— START Extracted information —
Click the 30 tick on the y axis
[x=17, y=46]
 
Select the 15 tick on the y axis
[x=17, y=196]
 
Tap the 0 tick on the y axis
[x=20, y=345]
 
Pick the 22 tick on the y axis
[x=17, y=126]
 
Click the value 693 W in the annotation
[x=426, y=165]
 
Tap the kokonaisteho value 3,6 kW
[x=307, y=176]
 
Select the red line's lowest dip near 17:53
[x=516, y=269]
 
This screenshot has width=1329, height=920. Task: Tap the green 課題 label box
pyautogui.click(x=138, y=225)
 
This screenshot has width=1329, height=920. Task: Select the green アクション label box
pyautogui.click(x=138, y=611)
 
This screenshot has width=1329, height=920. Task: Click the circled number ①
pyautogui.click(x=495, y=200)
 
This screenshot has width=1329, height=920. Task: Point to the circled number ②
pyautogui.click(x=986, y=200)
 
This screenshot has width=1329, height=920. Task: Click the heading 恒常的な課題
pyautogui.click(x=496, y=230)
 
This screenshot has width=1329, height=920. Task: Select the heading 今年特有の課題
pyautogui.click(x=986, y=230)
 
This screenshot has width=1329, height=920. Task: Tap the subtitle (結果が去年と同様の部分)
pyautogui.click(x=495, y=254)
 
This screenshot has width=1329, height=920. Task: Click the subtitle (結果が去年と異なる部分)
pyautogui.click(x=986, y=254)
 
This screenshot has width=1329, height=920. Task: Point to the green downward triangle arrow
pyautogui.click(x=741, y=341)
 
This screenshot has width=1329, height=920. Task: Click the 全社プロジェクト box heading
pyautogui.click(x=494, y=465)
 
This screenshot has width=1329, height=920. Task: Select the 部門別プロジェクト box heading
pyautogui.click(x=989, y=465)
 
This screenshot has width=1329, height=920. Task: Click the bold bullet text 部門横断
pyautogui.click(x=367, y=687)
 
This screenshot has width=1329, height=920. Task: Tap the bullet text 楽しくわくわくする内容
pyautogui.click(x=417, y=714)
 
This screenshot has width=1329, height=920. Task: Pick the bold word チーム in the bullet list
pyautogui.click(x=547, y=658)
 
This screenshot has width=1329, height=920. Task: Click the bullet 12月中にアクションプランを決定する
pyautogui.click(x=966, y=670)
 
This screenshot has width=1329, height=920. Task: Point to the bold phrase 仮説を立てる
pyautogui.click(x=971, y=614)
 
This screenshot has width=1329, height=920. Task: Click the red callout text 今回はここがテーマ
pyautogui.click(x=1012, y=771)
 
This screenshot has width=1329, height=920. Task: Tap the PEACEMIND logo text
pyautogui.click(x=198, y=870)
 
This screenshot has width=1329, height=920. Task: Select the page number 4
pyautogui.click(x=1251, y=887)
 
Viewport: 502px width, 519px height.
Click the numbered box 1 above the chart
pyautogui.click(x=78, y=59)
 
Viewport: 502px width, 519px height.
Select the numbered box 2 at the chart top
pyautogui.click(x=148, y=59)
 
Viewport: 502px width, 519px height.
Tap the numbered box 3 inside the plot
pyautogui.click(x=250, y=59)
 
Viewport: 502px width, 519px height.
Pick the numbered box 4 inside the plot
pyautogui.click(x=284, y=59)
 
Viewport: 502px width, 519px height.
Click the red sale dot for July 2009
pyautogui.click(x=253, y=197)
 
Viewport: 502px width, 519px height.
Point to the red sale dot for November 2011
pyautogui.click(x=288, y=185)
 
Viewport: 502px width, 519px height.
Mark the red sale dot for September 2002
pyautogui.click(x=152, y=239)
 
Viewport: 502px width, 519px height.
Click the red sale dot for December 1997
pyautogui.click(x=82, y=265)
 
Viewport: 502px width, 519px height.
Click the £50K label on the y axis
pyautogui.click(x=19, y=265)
— END Extracted information —
Do this ::
Return every one of the items above, reproducing each line with no changes.

Solved exercise ::
Click the 30 tick on the y axis
[x=17, y=46]
 
Select the 15 tick on the y axis
[x=17, y=196]
 
Tap the 0 tick on the y axis
[x=20, y=345]
 
Pick the 22 tick on the y axis
[x=17, y=126]
 
Click the value 693 W in the annotation
[x=426, y=165]
 
Tap the kokonaisteho value 3,6 kW
[x=307, y=176]
 
Select the red line's lowest dip near 17:53
[x=516, y=269]
 
This screenshot has width=1329, height=920. Task: Tap the green 課題 label box
pyautogui.click(x=138, y=225)
 
This screenshot has width=1329, height=920. Task: Select the green アクション label box
pyautogui.click(x=138, y=611)
 
This screenshot has width=1329, height=920. Task: Click the circled number ①
pyautogui.click(x=495, y=200)
 
This screenshot has width=1329, height=920. Task: Point to the circled number ②
pyautogui.click(x=986, y=200)
 
This screenshot has width=1329, height=920. Task: Click the heading 恒常的な課題
pyautogui.click(x=496, y=230)
 
This screenshot has width=1329, height=920. Task: Select the heading 今年特有の課題
pyautogui.click(x=986, y=230)
 
This screenshot has width=1329, height=920. Task: Tap the subtitle (結果が去年と同様の部分)
pyautogui.click(x=495, y=254)
 
This screenshot has width=1329, height=920. Task: Click the subtitle (結果が去年と異なる部分)
pyautogui.click(x=986, y=254)
 
This screenshot has width=1329, height=920. Task: Point to the green downward triangle arrow
pyautogui.click(x=741, y=341)
 
This screenshot has width=1329, height=920. Task: Click the 全社プロジェクト box heading
pyautogui.click(x=494, y=465)
 
This screenshot has width=1329, height=920. Task: Select the 部門別プロジェクト box heading
pyautogui.click(x=989, y=465)
 
This screenshot has width=1329, height=920. Task: Click the bold bullet text 部門横断
pyautogui.click(x=367, y=687)
 
This screenshot has width=1329, height=920. Task: Tap the bullet text 楽しくわくわくする内容
pyautogui.click(x=417, y=714)
 
This screenshot has width=1329, height=920. Task: Pick the bold word チーム in the bullet list
pyautogui.click(x=547, y=658)
 
This screenshot has width=1329, height=920. Task: Click the bullet 12月中にアクションプランを決定する
pyautogui.click(x=966, y=670)
 
This screenshot has width=1329, height=920. Task: Point to the bold phrase 仮説を立てる
pyautogui.click(x=971, y=614)
 
This screenshot has width=1329, height=920. Task: Click the red callout text 今回はここがテーマ
pyautogui.click(x=1012, y=771)
 
This screenshot has width=1329, height=920. Task: Tap the PEACEMIND logo text
pyautogui.click(x=198, y=870)
 
This screenshot has width=1329, height=920. Task: Select the page number 4
pyautogui.click(x=1251, y=887)
 
Viewport: 502px width, 519px height.
Click the numbered box 1 above the chart
pyautogui.click(x=78, y=59)
 
Viewport: 502px width, 519px height.
Select the numbered box 2 at the chart top
pyautogui.click(x=148, y=59)
 
Viewport: 502px width, 519px height.
Tap the numbered box 3 inside the plot
pyautogui.click(x=250, y=59)
 
Viewport: 502px width, 519px height.
Pick the numbered box 4 inside the plot
pyautogui.click(x=284, y=59)
 
Viewport: 502px width, 519px height.
Click the red sale dot for July 2009
pyautogui.click(x=253, y=197)
 
Viewport: 502px width, 519px height.
Point to the red sale dot for November 2011
pyautogui.click(x=288, y=185)
 
Viewport: 502px width, 519px height.
Mark the red sale dot for September 2002
pyautogui.click(x=152, y=239)
 
Viewport: 502px width, 519px height.
Click the red sale dot for December 1997
pyautogui.click(x=82, y=265)
 
Viewport: 502px width, 519px height.
Click the £50K label on the y axis
pyautogui.click(x=19, y=265)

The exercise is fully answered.